The city of Mobile, Ala., has warned residents that potentially toxic forever chemicals are present in their water at levels above government recommendations.  

The levels discovered are above the nearly undetectable levels the EPA ruled safe in June, our colleagues at Nexstar station WKRG reported on Thursday. 

What are forever chemicals? A huge and constantly growing class of thousands of novel chemicals used for decades to combat fire and repel oil and water in products from firefighting foams to nonstick pans, as we have reported. 

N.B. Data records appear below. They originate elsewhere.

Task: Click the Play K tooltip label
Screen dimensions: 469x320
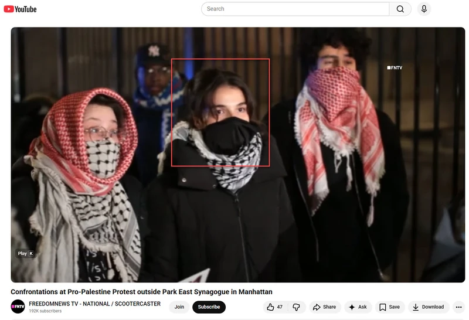Action: pos(25,253)
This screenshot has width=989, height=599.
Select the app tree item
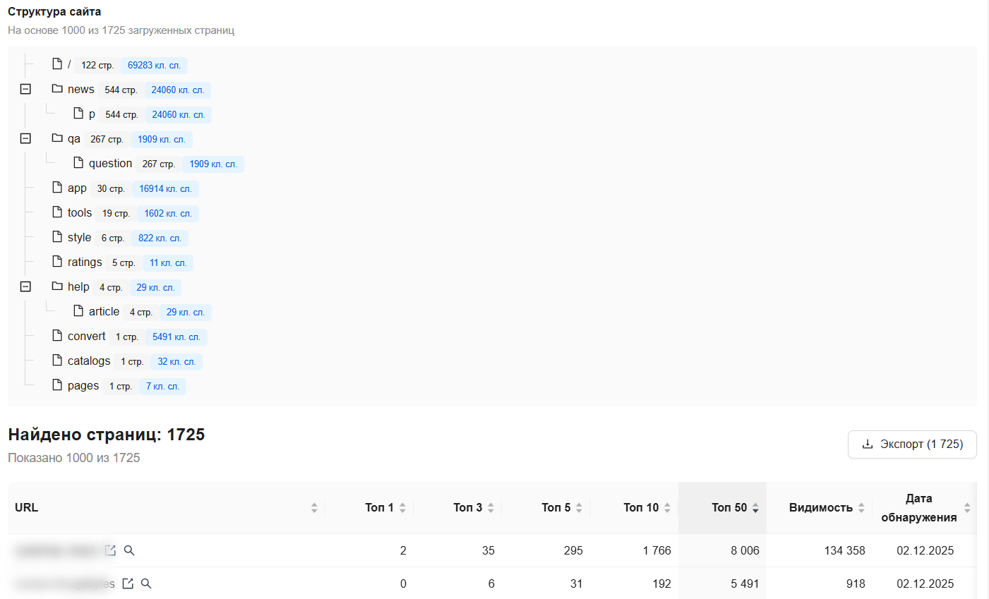point(77,188)
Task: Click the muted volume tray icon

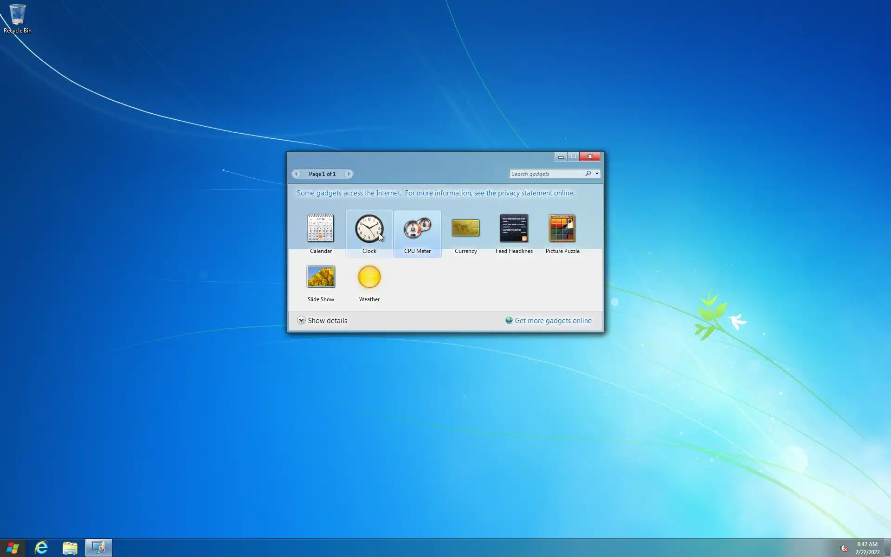Action: coord(844,549)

  • Technically known as per- and polyfluoroalkyl substances, or PFAS, they are known as forever chemicals because their chemical stability — the very thing that makes them so industrially useful — means they do not break down over time. 
  • Exposure can lead to health problems from birth defects to liver and immune problems or cancer, WKRG reported. 

What to do: The Mobile water authority suggested concerned customers consider installing filters, and an EPA fact sheet suggests steps people can take to reduce their exposure. 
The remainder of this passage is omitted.